Devolva por inteiro o trecho sobre a prisão de Valdemar, sem mudar nenhuma palavra.

### TRECHO DO DOCUMENTO
================

Em julho de 2013, antes mesmo de a Justiça negar seu último recurso, Valdemar começou a se preparar para o cárcere. Amigo do então governador do Distrito Federal, Agnelo Queiroz (PCdoB), pediu-lhe para ser apresentado ao secretário de Segurança, a quem fez outro pedido: ser apresentado aos diretores do Complexo Penitenciário da Papuda e do Centro de Progressão Penitenciária (CPP). Com toda a cadeia de comando contatada, foi visitar os dois presídios onde ficaria onze meses. Queria saber o que o esperava.
Quando entrou por uma porta lateral da Papuda para se entregar, no dia 5 de dezembro de 2013, já estava ciente que o chuveiro da cela que dividiria com doze presos consistia num cano de onde pingava água gelada, o sanitário não tinha parede divisória e seu uniforme seria chinelo, camiseta e calça branca. Sabia, ainda, que poderia abater um dia de pena a cada curso de doze horas que fizesse na cadeia – onde, depois, arrumou até trabalho na biblioteca.
Durante os três meses em que aguardou a Justiça autorizar sua mudança para o CPP, presídio que lhe permitiria trabalhar fora durante o dia, conviveu na Papuda com presos como José Dirceu, José Genoino, Delúbio Soares e Pedro Corrêa, todos condenados no mesmo processo do mensalão. Desse período, lembra que Corrêa era o mais divertido dos colegas de cela, Genoino era o “mais inocente” (“Caiu de gaiato na história”, diz Valdemar) e José Dirceu era o mais famoso (“Às vezes vinham policiais de fora só para conhecer o Zé”, lembra).

================

### MATERIAL

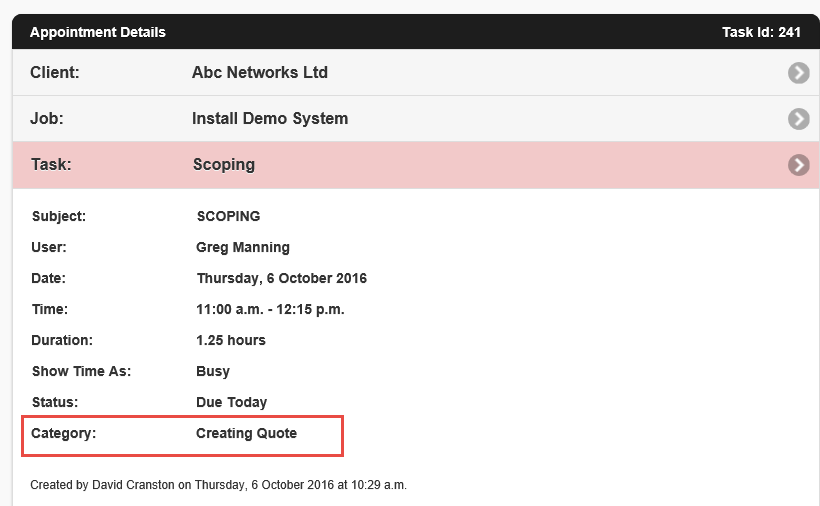This screenshot has width=820, height=506.
Task: Click the Appointment Details header title
Action: click(x=98, y=32)
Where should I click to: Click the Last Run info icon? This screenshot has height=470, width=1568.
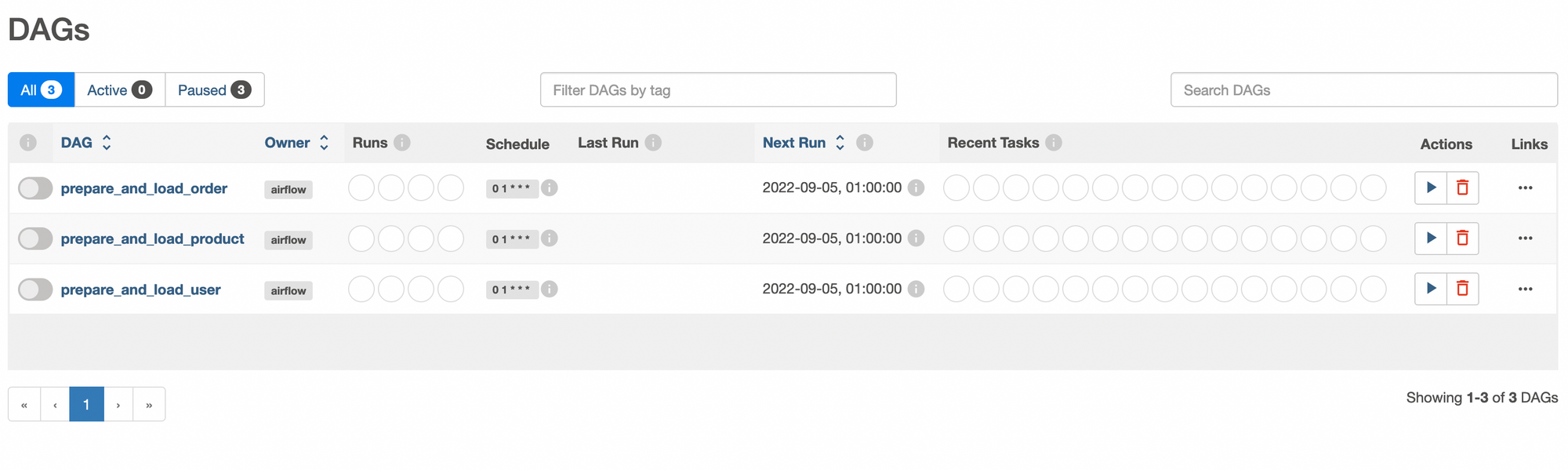tap(653, 143)
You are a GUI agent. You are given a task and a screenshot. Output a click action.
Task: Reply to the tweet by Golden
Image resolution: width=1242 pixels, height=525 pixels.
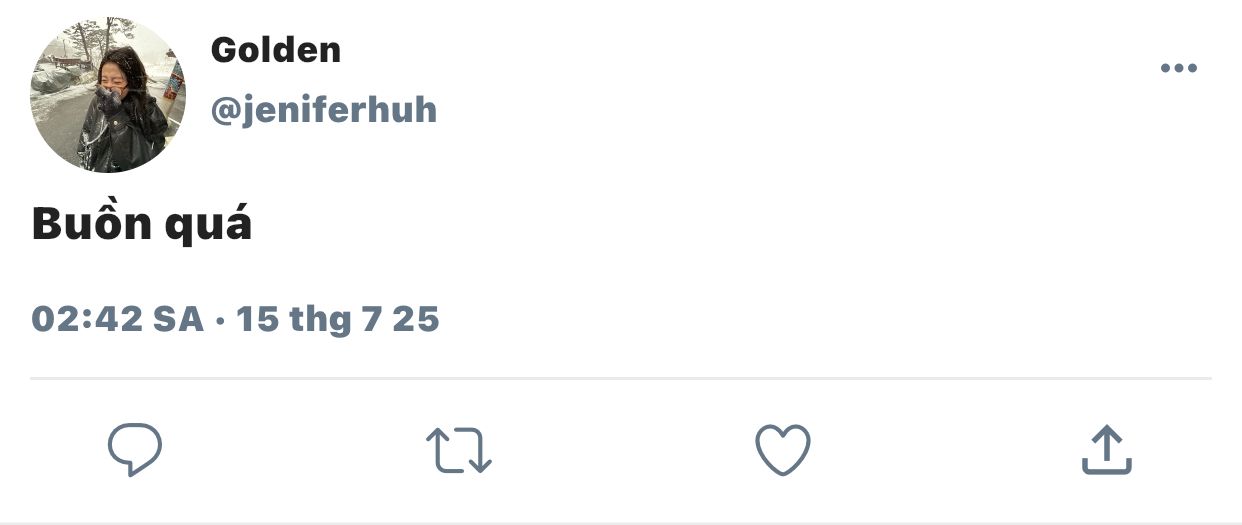(x=134, y=449)
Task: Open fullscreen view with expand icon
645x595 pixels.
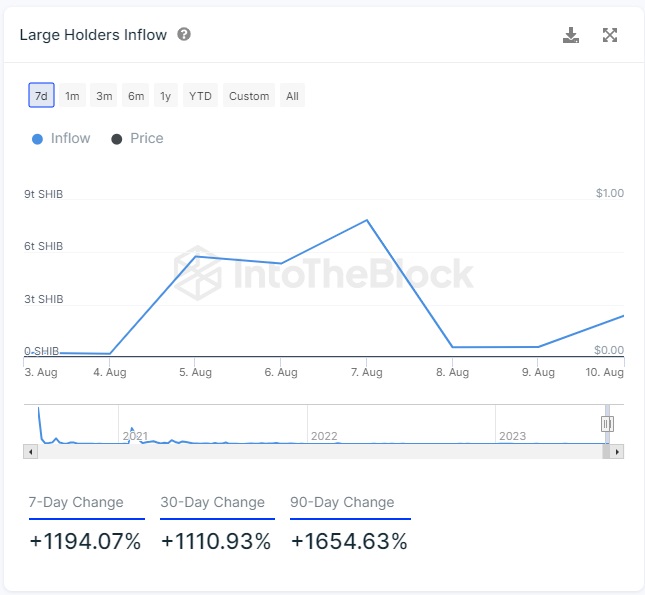Action: 610,35
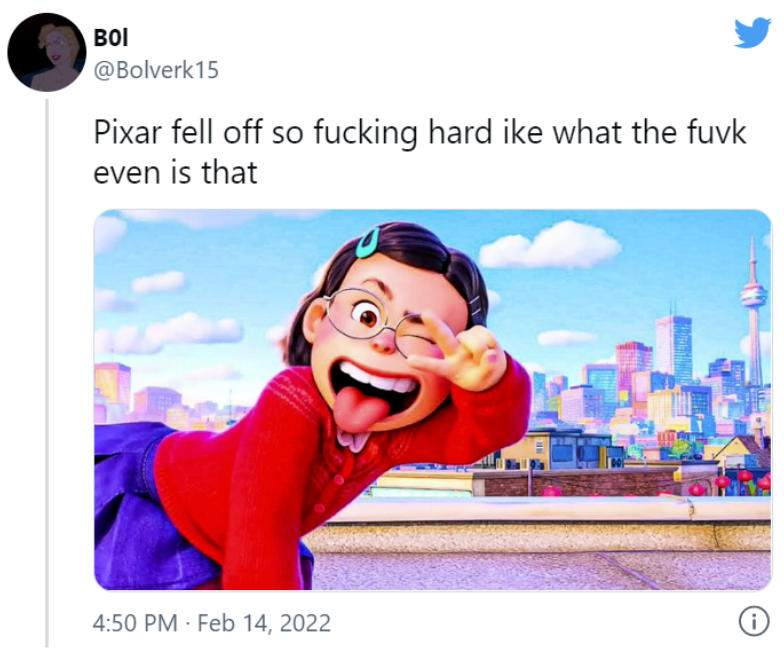Open the embedded cartoon image
This screenshot has height=648, width=784.
[433, 400]
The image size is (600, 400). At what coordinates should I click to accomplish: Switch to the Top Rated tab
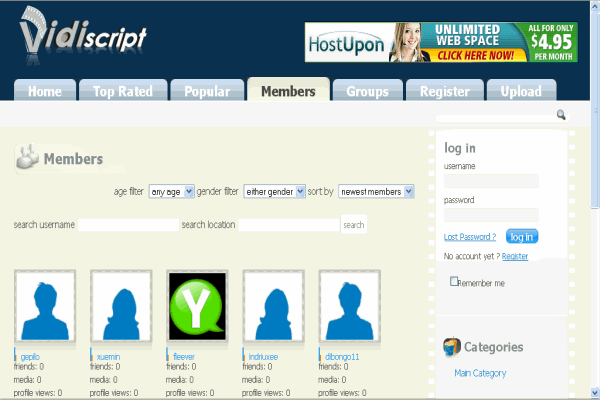[x=122, y=91]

================

### RESPOSTA
Em julho de 2013, antes mesmo de a Justiça negar seu último recurso, Valdemar começou a se preparar para o cárcere. Amigo do então governador do Distrito Federal, Agnelo Queiroz (PCdoB), pediu-lhe para ser apresentado ao secretário de Segurança, a quem fez outro pedido: ser apresentado aos diretores do Complexo Penitenciário da Papuda e do Centro de Progressão Penitenciária (CPP). Com toda a cadeia de comando contatada, foi visitar os dois presídios onde ficaria onze meses. Queria saber o que o esperava.
Quando entrou por uma porta lateral da Papuda para se entregar, no dia 5 de dezembro de 2013, já estava ciente que o chuveiro da cela que dividiria com doze presos consistia num cano de onde pingava água gelada, o sanitário não tinha parede divisória e seu uniforme seria chinelo, camiseta e calça branca. Sabia, ainda, que poderia abater um dia de pena a cada curso de doze horas que fizesse na cadeia – onde, depois, arrumou até trabalho na biblioteca.
Durante os três meses em que aguardou a Justiça autorizar sua mudança para o CPP, presídio que lhe permitiria trabalhar fora durante o dia, conviveu na Papuda com presos como José Dirceu, José Genoino, Delúbio Soares e Pedro Corrêa, todos condenados no mesmo processo do mensalão. Desse período, lembra que Corrêa era o mais divertido dos colegas de cela, Genoino era o “mais inocente” (“Caiu de gaiato na história”, diz Valdemar) e José Dirceu era o mais famoso (“Às vezes vinham policiais de fora só para conhecer o Zé”, lembra).